A large part of Mitchell’s work revolves around the discussion of words and images – how words and images are different, what words are used to describe images, etc. I was not surprised in this lecture, therefore, to see that Mitchell was interested in the examining the word “terror” and the metaphoric war that is currently being waged on the emotion signified by that word. (How are you supposed to fight an emotion?)
During the lecture Mitchell showed many pictures that have been distributed and displayed as a result from the “war on terror.” I was living out-of-the-country when the Abu Grahib photos began to emerge, so I had to read a little more about them after the lecture. These images of prisoners being tortured and abused led to an internal investigation within the US Army. It is thought by many that this “Hooded Man” depiction will always be remembered as the iconic photograph for the war in Iraq:
Mitchell showed different places and instances where this Abu Ghraib photograph has emerged and reemerged as part of the discourse on the war. As a counter-message, reproductions of the “Hooded Man” appeared in a silkscreen format that parodies the current iPod ads:
Mitchell briefly suggested that in addition to decrying the war in these iRaq posters, another counter-message is created by referencing the iPod – the iPod is related to self-pleasure. Although we didn’t end up discussing any narratives or ideas created by this contradicting image of self-pleasure and torture, I think it’s an interesting idea. (Does anyone want to further this idea or suggest a narrative?) In addition to self-pleasure, I think that the iPods also embody self-absorption; one seems to shut out the world when iPod buds are in their ears. It’s interesting to think about this poster in regards to the criticisms of self-absorption that have been heaped upon the Bush administration and America since the inception of this war.

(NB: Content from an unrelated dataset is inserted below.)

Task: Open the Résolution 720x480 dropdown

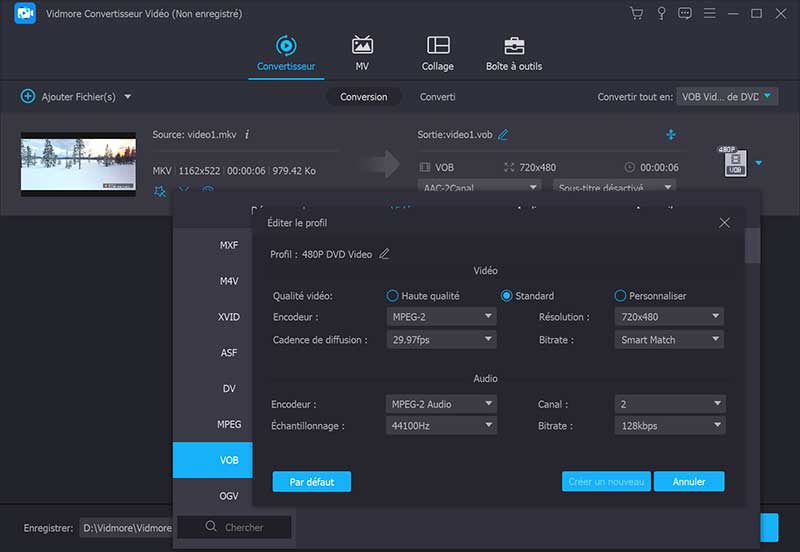Action: pyautogui.click(x=669, y=317)
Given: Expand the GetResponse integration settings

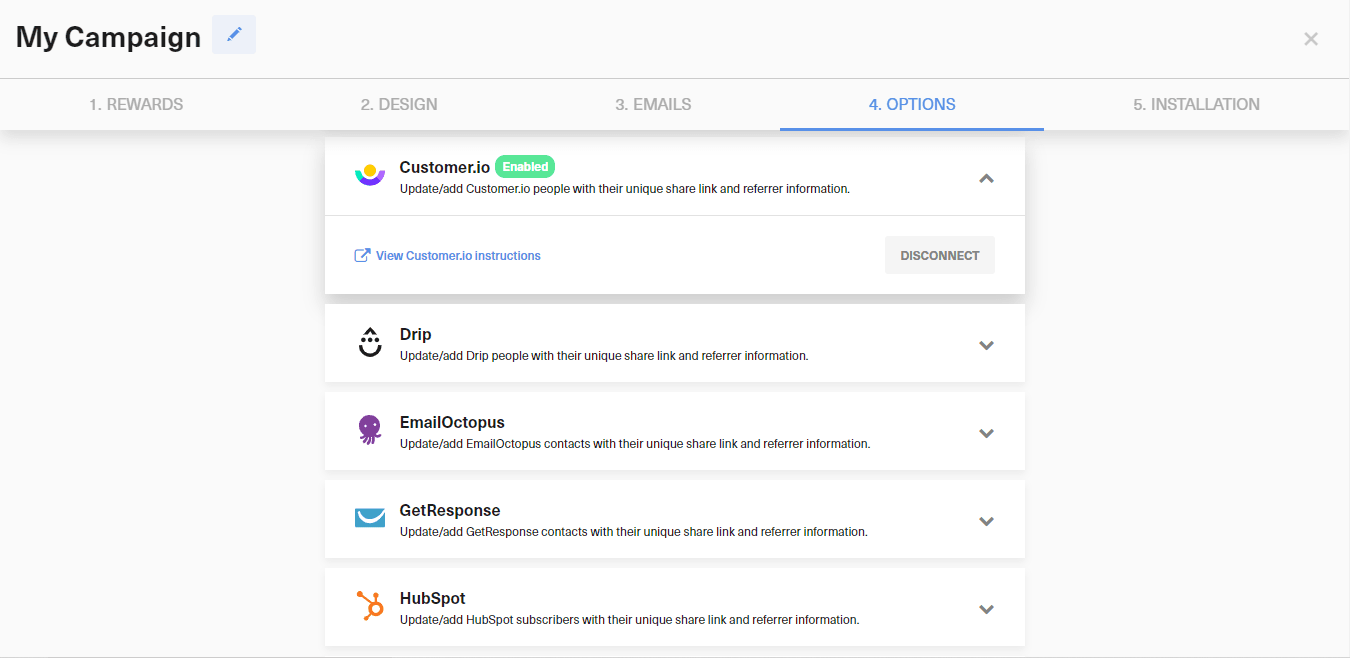Looking at the screenshot, I should pyautogui.click(x=986, y=520).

I was surprised that Mitchell showed only a few pictures of Saddam Hussein, not for political reasons but for historical comprehensiveness (my bias as a historian is apparent!). The first photograph, shown right at the beginning of the lecture, was an equestrian statue of Hussein. As a historian, I think of the equestrian statue tradition as connected with antiquity. I wondered if by selecting this photograph Mitchell was historicizing Hussein’s role in the war, perhaps suggesting that Hussein’s role in the war is dated and passé, like this statuary tradition. I also thought this equestrian statue seemed very irrelevant and out-of-place with the other images shown in the presentation; the other images were more contemporary and often used Photoshop technology. It was interesting to think about what kind of statements about the war and Hussein’s role could be derived from a “dated” and perhaps “irrelevant” image. Interestingly, though, the last image in the presentation was also of Saddam Hussein, this time a photograph of the leader soon after his capture. By depicting Saddam’s medical examination by an Army doctor, I think this photograph was supposed to show the concern of the Americans for their prisoner. However, Mitchell pointed out that this photograph actually a degrading and humiliating depiction of Saddam:
It didn’t take long for people to criticize the American government through this photograph. In Mitchell’s presentation, a caption included with this photo (no doubt found by Mitchell on the internet, but I can’t find where), said “The search for weapons of mass destruction continues…”
I felt like this was a fitting photograph for the end of the lecture. Since I felt the inclusion of the equestrian statue dated and historicized Saddam, I liked that Mitchell included an active, more contemporary photograph of Saddam at the end of the presentation. Although Saddam was not responsible for the 9/11 attacks, I felt that his historical role with the (ongoing) Iraq invasion was better represented with this final photograph. To me, it was appropriate to view this photograph and caption while Mitchell explained that the war on terror (and the war of images) still continues today.